Of the lines below, write out exactly those from the line with "sovabet telegram (276, 1833)" through the line with "sovabet oyun sitesi (306, 1744)", both included, and skip the rest.
# # # # # # #
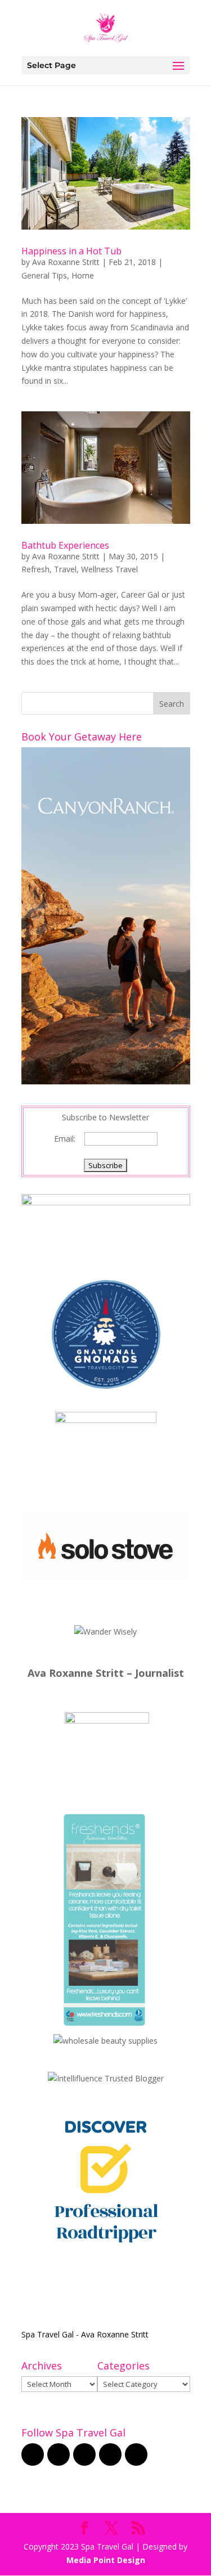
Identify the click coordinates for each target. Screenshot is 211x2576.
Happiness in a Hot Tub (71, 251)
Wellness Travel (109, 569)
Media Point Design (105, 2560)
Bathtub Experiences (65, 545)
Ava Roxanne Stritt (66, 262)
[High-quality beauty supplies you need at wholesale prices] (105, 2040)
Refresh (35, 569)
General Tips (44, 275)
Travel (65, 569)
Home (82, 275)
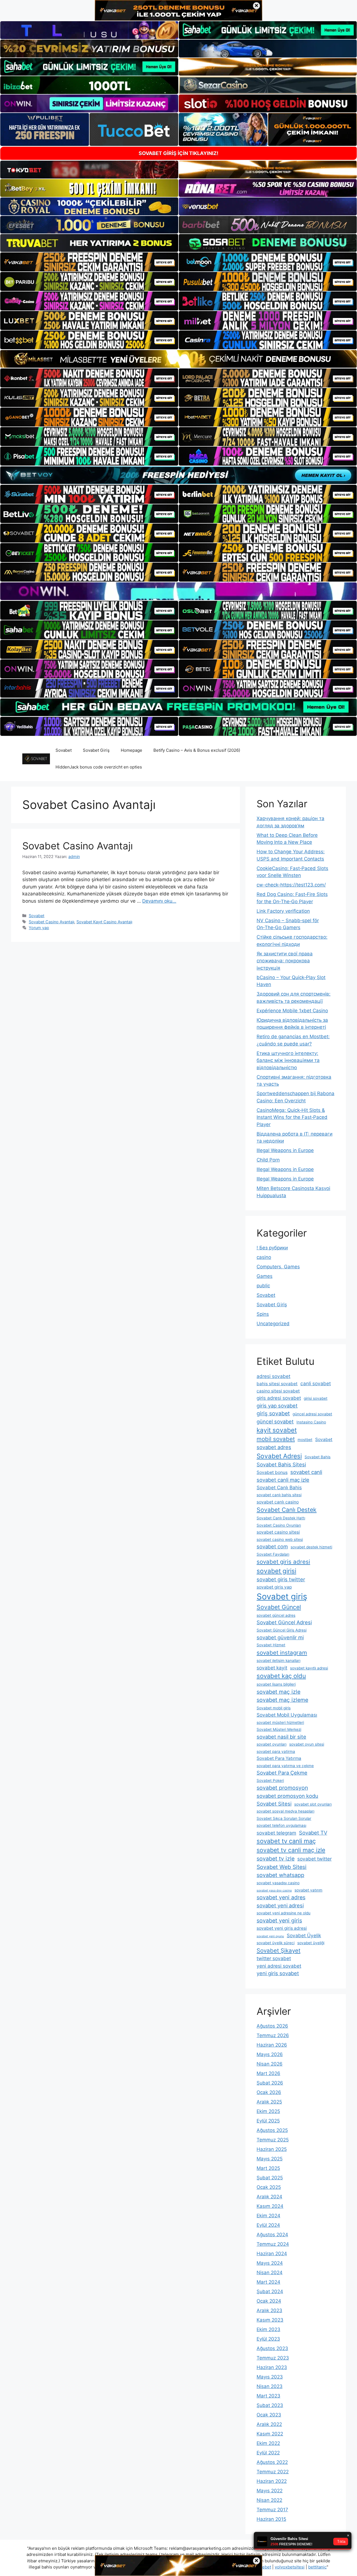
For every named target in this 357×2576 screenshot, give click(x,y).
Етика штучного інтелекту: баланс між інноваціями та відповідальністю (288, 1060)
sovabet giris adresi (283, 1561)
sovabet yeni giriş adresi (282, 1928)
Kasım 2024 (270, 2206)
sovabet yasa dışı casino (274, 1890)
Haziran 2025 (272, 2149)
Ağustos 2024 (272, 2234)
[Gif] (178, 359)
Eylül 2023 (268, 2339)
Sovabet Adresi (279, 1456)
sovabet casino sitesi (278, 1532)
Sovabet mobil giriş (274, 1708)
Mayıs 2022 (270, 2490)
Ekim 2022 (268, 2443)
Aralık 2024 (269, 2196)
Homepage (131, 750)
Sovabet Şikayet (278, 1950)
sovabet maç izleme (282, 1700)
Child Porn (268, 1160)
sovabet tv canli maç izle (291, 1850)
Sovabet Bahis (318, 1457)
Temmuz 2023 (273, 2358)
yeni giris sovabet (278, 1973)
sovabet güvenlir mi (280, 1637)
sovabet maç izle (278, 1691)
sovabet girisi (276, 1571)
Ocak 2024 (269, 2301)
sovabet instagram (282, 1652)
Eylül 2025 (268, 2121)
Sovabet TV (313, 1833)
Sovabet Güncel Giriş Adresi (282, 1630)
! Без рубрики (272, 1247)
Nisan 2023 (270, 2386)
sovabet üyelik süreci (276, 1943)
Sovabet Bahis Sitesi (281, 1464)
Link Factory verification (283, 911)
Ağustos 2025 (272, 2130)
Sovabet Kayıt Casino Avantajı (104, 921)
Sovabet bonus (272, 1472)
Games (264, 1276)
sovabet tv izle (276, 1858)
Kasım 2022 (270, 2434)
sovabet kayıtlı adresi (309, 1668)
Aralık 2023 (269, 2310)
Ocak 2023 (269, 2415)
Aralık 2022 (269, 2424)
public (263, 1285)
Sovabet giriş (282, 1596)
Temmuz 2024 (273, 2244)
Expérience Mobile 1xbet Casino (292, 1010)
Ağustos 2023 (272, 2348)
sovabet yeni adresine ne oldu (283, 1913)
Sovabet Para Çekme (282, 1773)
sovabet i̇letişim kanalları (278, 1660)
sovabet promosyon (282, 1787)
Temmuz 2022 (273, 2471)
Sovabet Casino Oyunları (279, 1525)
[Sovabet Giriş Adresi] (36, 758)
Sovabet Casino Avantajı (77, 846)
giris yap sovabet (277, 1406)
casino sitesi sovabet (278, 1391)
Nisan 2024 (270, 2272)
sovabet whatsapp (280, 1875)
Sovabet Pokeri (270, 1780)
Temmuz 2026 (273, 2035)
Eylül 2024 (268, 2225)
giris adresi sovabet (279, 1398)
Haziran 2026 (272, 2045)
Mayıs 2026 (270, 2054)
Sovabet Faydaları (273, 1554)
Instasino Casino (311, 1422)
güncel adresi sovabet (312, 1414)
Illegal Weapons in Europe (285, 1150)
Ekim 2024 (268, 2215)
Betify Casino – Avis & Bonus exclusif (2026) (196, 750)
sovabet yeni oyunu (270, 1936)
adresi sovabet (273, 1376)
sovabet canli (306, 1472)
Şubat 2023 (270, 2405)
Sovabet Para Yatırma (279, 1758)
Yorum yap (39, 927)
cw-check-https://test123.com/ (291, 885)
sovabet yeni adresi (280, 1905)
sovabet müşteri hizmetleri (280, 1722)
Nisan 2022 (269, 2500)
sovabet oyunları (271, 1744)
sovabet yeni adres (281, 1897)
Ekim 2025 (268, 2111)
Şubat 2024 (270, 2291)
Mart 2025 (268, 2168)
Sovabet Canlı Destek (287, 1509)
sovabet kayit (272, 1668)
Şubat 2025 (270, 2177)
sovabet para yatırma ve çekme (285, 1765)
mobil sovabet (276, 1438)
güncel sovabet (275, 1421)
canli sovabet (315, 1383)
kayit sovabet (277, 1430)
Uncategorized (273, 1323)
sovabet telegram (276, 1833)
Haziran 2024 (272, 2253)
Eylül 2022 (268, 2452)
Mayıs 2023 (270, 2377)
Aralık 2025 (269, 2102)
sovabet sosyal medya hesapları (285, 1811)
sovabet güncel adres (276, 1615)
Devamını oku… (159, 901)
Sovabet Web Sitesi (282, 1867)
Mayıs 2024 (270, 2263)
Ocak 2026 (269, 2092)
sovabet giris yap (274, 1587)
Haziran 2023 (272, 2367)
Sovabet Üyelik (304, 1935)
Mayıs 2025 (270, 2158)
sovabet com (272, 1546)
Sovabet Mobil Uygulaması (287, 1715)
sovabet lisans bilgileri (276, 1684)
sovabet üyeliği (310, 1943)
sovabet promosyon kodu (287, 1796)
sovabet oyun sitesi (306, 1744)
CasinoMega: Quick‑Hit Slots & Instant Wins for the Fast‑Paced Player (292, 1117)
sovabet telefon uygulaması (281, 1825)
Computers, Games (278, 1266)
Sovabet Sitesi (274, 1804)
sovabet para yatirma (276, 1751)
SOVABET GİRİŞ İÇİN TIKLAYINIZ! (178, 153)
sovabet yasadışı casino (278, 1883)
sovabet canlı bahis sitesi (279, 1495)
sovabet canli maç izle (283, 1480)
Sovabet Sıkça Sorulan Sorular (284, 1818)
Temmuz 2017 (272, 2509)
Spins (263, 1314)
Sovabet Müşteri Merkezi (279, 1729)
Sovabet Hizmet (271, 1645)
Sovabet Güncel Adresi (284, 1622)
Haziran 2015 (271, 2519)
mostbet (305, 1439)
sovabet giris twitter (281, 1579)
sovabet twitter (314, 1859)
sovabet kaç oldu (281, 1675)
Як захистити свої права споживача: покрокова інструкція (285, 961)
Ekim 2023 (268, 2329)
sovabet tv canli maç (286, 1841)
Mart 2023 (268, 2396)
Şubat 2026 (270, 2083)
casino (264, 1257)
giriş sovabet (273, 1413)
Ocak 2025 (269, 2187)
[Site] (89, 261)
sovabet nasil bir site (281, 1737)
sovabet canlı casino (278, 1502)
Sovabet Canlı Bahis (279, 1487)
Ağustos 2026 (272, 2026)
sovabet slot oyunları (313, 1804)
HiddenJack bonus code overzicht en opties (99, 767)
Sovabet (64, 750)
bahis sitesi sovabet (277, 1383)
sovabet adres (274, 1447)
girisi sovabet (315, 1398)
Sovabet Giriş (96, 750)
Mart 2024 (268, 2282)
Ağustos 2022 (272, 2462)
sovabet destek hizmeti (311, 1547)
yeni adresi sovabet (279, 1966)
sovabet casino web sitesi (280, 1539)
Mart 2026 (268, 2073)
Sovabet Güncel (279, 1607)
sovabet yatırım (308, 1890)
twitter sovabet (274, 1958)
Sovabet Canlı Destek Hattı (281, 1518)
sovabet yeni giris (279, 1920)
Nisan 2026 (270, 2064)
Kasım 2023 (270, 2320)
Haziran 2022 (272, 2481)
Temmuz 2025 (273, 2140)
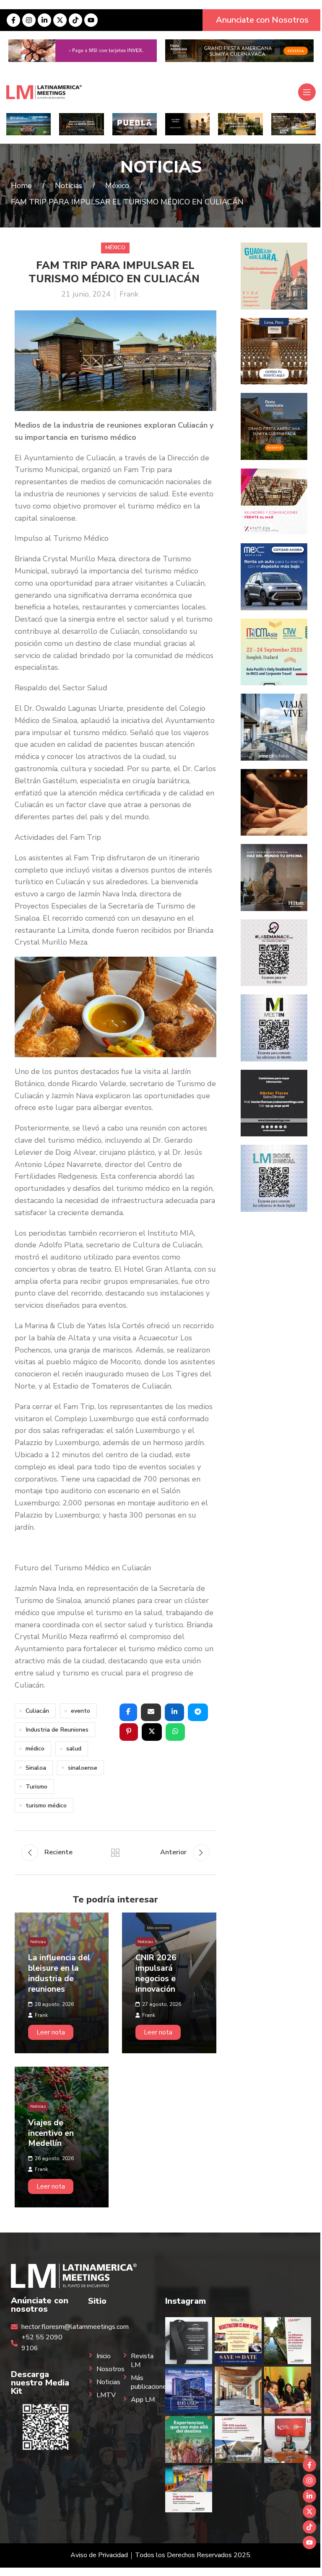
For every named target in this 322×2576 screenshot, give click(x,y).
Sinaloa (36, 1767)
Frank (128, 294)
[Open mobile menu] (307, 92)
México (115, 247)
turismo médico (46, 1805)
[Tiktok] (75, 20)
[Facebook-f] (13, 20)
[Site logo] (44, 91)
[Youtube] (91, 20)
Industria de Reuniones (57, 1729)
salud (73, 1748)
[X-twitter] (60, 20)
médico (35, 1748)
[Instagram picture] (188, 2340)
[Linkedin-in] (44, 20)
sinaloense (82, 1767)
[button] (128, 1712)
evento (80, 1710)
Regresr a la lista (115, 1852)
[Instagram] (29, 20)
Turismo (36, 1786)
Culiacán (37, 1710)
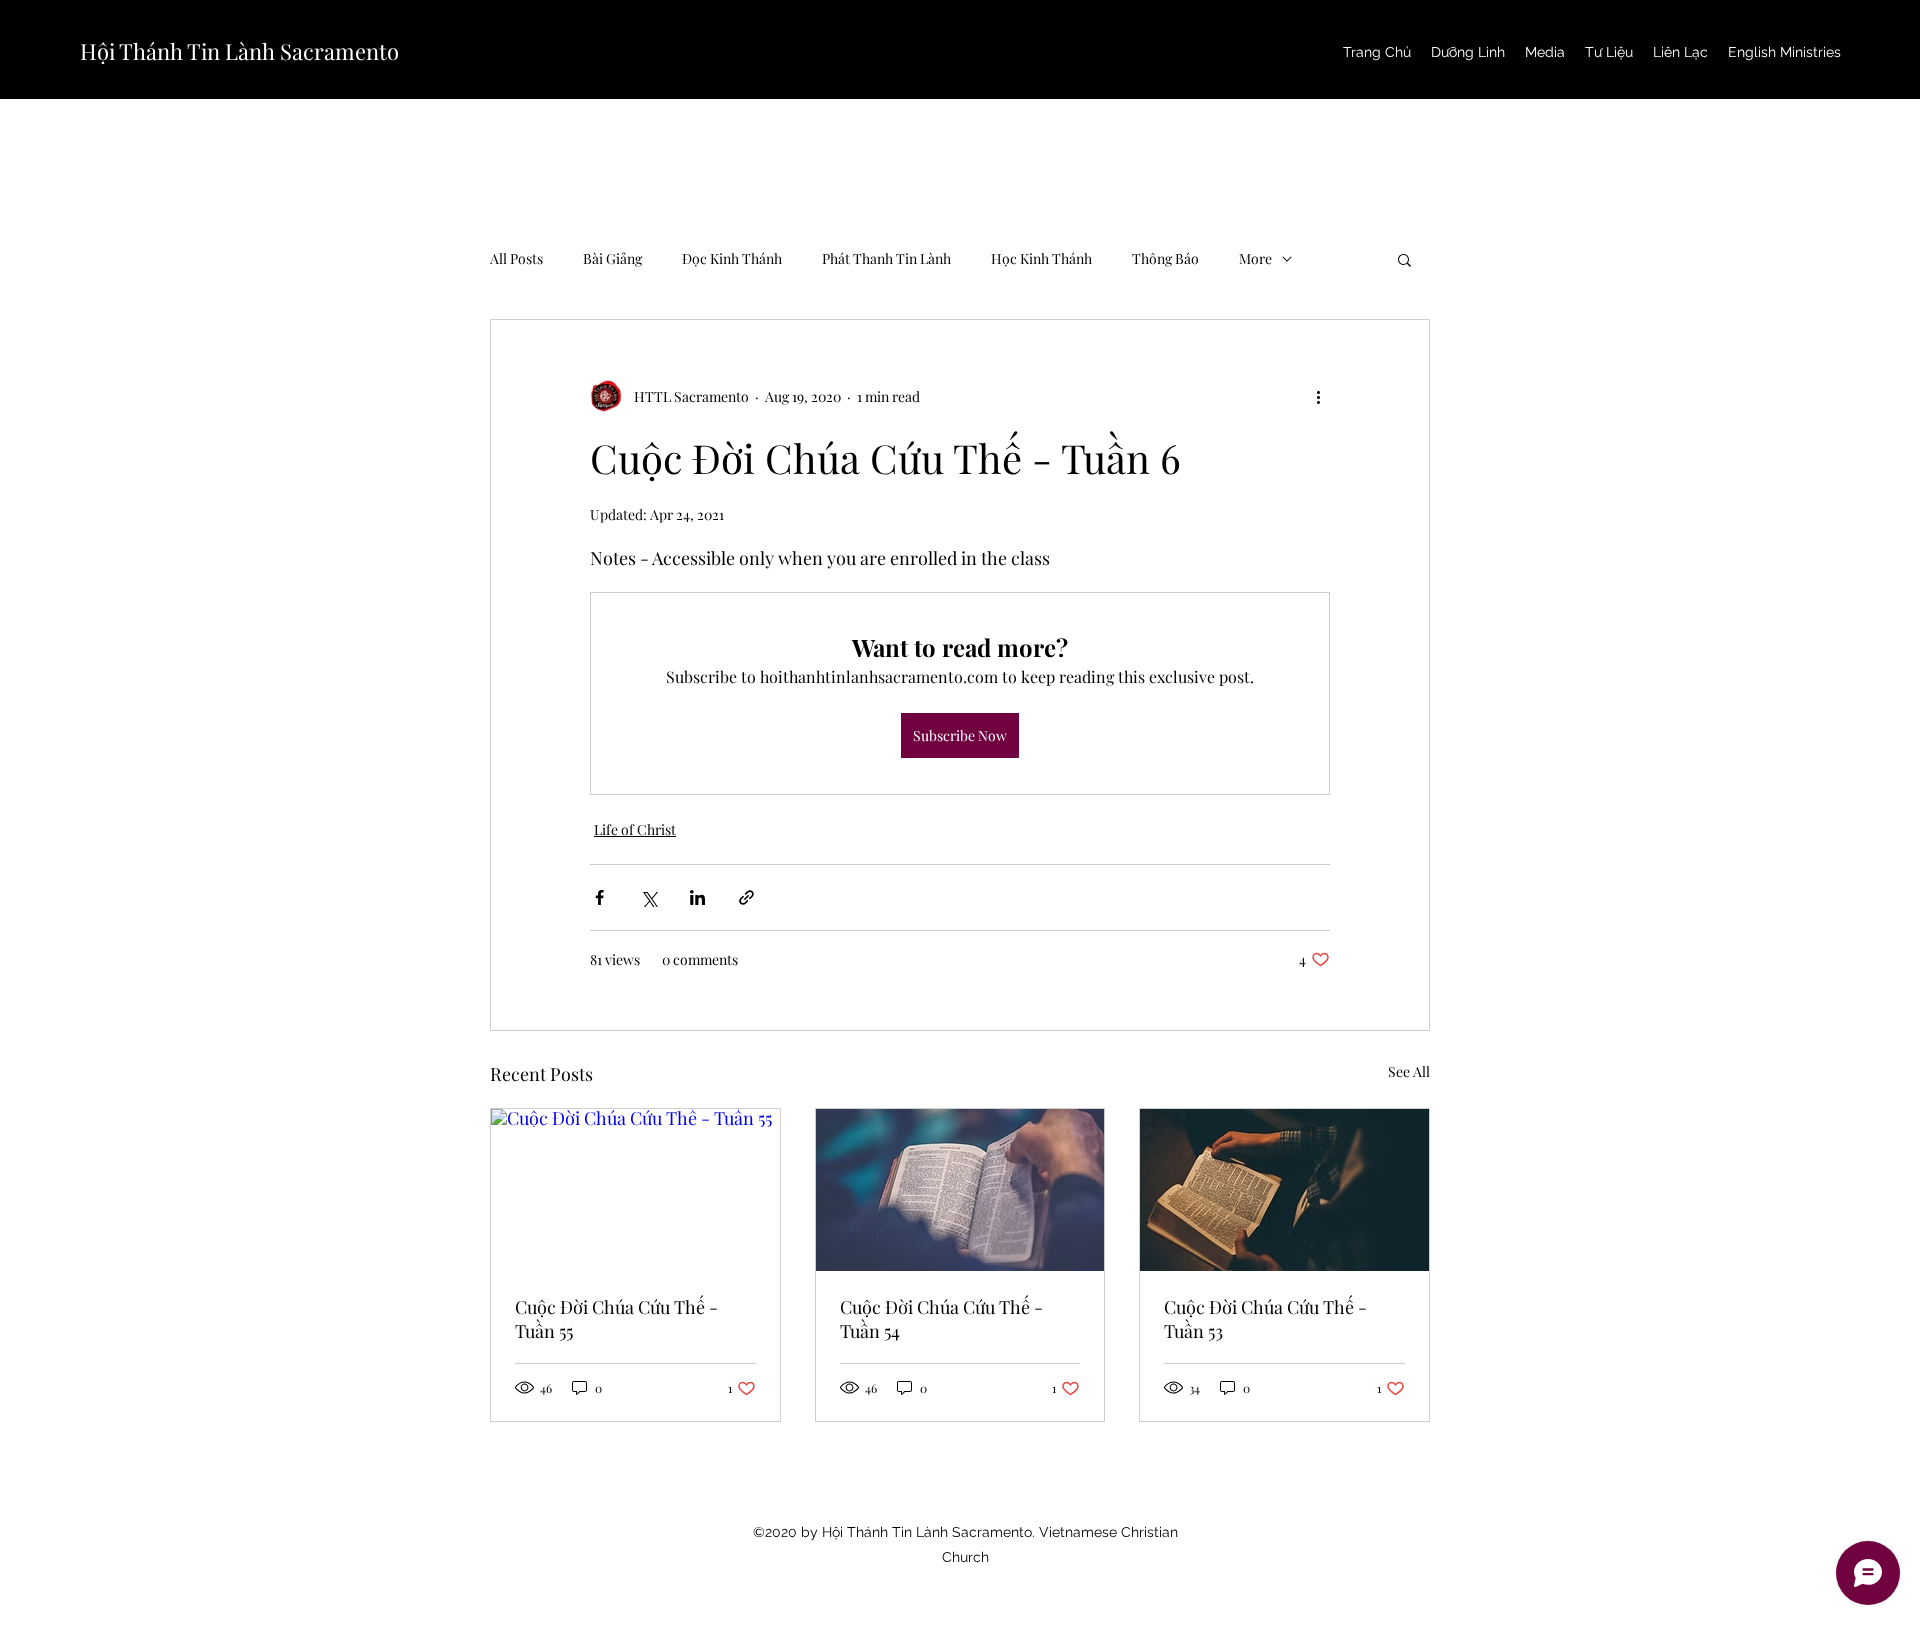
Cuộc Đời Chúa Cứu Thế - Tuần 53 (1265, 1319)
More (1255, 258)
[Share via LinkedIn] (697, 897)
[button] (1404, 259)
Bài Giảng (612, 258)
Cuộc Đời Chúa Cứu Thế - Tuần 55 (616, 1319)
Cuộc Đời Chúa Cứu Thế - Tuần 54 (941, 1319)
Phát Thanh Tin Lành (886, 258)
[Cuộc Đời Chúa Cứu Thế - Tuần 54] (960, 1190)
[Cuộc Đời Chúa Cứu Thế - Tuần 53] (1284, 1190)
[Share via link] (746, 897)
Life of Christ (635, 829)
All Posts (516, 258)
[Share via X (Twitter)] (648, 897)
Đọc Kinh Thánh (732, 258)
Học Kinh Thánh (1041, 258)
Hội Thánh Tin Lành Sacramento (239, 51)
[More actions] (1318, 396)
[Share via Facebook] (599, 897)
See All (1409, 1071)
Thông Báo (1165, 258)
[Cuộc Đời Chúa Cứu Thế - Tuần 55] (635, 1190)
# # # # # # #
## TASK RESPONSE
sovabet telegram (276, 1833)
Haziran 2024 (272, 2253)
Eylül 2022 (268, 2452)
Mayıs 2023 (270, 2377)
Aralık 2025 (269, 2102)
sovabet sosyal medya hesapları (285, 1811)
sovabet güncel adres (276, 1615)
Devamını oku… (159, 901)
Sovabet Web Sitesi (282, 1867)
Mayıs 2024 (270, 2263)
Ocak 2026 (269, 2092)
sovabet giris yap (274, 1587)
Haziran 2023 (272, 2367)
Sovabet Üyelik (304, 1935)
Mayıs 2025 (270, 2158)
sovabet com (272, 1546)
Sovabet Mobil Uygulaması (287, 1715)
sovabet lisans bilgileri (276, 1684)
sovabet üyeliği (310, 1943)
sovabet promosyon kodu (287, 1796)
sovabet oyun sitesi (306, 1744)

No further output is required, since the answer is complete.